Doch der französische Bürger ist ungehalten. Ehe zwischen Menschen. Das geht ja gar nicht. Da steht er auf, da geht er auf die Straße, da geht er auf die Knie und fleht um Demokratie. Das Problem eines begrenzten Verstandes ist leider nicht nur eines unserer reizenden Nachbarn, bei uns wettern gerade friedliche Katholiken gegen den Grünen Volker Beck. Der mit seiner Partei für ein Verbot von Therapien eintritt, die Jugendliche angeblich von ihrer Homosexualität befreien sollen. "Es gibt in Deutschland zahlreiche Angebote aus der religiös-fundamentalen Ecke, die vorgeben, Homosexuelle von ihrer Orientierung heilen zu können", sagte Beck der "Saarbrücker Zeitung".

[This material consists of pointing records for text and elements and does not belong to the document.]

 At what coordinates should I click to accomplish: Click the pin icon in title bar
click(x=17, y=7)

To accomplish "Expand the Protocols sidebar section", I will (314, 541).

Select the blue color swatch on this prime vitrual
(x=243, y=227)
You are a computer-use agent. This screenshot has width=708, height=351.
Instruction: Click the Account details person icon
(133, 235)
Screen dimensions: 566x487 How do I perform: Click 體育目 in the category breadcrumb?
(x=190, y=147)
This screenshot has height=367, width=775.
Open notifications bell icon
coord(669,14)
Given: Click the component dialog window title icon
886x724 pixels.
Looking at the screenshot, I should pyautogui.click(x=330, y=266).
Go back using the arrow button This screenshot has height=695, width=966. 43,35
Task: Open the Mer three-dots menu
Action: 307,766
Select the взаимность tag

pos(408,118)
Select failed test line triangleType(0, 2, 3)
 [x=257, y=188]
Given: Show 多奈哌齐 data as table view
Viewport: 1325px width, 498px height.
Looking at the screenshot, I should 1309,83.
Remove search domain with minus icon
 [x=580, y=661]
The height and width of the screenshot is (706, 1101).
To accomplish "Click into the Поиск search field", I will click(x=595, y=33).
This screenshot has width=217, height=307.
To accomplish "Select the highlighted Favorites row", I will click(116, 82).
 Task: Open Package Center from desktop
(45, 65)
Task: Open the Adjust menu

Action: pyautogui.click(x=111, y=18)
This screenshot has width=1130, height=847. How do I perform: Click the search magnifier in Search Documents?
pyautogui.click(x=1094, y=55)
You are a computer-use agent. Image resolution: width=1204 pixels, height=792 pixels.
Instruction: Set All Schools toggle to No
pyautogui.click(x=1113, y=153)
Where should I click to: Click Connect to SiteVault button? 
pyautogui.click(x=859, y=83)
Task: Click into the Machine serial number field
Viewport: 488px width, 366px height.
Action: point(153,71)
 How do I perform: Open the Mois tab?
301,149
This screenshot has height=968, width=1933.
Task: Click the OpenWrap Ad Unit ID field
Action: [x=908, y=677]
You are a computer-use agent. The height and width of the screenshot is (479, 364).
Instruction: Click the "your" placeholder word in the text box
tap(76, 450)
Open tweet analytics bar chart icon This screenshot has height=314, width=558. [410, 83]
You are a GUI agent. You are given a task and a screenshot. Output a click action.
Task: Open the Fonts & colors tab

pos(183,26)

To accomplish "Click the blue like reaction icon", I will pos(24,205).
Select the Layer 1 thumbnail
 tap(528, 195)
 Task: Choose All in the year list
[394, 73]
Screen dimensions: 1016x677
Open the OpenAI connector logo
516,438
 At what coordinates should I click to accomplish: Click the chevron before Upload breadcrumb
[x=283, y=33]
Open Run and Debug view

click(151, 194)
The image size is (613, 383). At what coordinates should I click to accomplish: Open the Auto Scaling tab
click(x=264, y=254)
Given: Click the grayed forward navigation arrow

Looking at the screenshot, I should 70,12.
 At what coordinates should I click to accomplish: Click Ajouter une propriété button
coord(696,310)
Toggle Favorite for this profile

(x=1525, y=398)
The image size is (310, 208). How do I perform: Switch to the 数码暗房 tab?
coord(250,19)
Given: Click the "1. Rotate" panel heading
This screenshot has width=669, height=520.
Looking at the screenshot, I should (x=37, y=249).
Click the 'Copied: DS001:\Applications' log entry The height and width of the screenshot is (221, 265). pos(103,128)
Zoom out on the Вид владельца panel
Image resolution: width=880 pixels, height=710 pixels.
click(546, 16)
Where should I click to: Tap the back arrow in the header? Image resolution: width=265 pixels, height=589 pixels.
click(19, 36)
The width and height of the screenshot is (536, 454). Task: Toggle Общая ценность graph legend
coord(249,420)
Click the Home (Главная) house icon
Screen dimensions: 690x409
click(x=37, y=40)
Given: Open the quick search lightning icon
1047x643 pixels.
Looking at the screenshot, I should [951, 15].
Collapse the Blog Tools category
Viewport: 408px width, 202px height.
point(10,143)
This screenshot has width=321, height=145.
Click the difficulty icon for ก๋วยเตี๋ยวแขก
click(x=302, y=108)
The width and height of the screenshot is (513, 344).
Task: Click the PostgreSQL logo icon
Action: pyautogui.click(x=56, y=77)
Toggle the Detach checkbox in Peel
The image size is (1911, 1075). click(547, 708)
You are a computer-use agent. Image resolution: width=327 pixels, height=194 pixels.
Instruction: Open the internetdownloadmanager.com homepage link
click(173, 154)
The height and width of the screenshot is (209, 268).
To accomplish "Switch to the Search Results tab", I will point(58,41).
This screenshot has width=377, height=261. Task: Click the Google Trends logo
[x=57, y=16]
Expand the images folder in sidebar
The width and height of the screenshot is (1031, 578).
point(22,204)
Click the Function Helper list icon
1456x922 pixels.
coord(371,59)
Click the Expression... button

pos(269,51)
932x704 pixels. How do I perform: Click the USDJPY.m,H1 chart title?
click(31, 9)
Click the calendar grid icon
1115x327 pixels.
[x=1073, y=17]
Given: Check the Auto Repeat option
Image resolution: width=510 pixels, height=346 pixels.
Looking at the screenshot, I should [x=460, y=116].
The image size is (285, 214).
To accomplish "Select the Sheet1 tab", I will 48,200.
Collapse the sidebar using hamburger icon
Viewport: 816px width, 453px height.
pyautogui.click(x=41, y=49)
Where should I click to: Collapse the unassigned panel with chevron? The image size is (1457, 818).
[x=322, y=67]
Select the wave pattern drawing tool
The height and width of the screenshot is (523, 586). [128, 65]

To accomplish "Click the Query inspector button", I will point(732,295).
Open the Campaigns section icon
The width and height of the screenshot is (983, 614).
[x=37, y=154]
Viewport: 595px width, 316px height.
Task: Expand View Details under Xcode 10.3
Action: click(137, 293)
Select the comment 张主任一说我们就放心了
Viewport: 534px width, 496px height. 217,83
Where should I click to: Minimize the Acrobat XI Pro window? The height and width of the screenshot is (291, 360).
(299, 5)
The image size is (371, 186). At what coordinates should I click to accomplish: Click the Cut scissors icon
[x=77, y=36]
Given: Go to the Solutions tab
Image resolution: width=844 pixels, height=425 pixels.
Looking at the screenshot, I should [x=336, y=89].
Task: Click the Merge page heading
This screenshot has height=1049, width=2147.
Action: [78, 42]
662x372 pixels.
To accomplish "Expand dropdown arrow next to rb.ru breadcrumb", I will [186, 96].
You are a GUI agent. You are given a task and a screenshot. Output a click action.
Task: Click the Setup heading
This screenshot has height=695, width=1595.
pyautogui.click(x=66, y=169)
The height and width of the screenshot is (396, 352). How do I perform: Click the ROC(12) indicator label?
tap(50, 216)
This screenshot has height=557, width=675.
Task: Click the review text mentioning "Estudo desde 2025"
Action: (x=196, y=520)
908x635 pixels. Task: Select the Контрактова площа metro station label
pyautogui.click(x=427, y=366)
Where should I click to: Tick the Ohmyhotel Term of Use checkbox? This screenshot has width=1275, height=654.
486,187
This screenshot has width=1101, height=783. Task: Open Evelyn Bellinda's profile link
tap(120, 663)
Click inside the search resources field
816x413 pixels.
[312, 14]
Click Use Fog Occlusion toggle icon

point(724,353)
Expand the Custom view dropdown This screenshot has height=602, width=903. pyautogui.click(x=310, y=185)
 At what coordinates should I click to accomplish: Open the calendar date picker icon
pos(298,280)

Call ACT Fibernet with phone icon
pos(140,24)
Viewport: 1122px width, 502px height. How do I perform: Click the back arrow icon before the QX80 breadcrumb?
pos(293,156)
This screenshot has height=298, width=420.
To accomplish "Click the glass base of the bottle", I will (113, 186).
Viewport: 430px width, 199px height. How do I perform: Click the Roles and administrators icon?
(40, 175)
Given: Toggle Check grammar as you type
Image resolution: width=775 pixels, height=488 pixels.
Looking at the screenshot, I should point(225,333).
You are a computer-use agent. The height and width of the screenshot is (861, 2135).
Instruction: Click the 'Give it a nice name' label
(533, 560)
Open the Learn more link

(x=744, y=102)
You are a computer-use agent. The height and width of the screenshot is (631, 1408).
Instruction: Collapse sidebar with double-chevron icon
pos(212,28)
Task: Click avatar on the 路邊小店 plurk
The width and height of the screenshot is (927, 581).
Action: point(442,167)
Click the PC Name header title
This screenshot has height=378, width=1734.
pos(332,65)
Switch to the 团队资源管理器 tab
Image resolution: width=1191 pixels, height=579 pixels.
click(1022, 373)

Erfolglose Therapien gegen Heterosexualität

Und schon schreien Betroffene wieder empört auf. Also nicht betroffene Homo-, sondern vermutlich betroffene Heterosexuelle, die erfolglose Therapien gegen ihre Heterosexualität hinter sich haben.

Wovon fühlen sich die Gegner der absoluten Gleichberechtigung aller eigentlich bedrängt? Leiden sie so sehr an ihrem eigenen Lebensentwurf, dass sie andere darum bestrafen wollen? Denken sie: Wenn es mir schlecht geht, der ich gesellschaftliche Normen erfülle, dann sollen andere auch keinen Spaß haben? Von was fühlt sich der gemeine Sexist verdammt noch mal bedroht, was ekelt ihn, was macht ihn hassen?

Die Kinderlosigkeit Europas wird nicht dadurch beendet, Homosexuellen die komplette gesellschaftliche Gleichberechtigung gesetzlich zuzugestehen. Den Untergang unserer Kultur, der, wenn sie es nicht geschafft hat, Menschen zum Denken anzuregen, zu Recht erfolgt, wird das Verbot der Homo-Ehe nicht verhindern.

Die eigene Begrenzung der geistigen Möglichkeiten sollte die Menschen weit intensiver beschäftigen als neue Familienmodelle. Unser träges Hirn ist es, das wir fürchten sollten. Hunderttausend Franzosen und eine Milliarde religiöser Fanatiker weltweit gehen auf die Knie und flehen um eine Erweiterung ihrer Hirnkapazität. Sie betteln darum zu begreifen, dass es andere Lebensentwürfe als den eignen gibt, dass wir alle in unserer Dummheit gleichwertig sind.

Das wäre eine Schlagzeile nach meiner Fasson, und ich kniete mich mit auf die Champs-Elysées und bäte um das geistige Vermögen, alle zu verstehen, die anders denken als ich.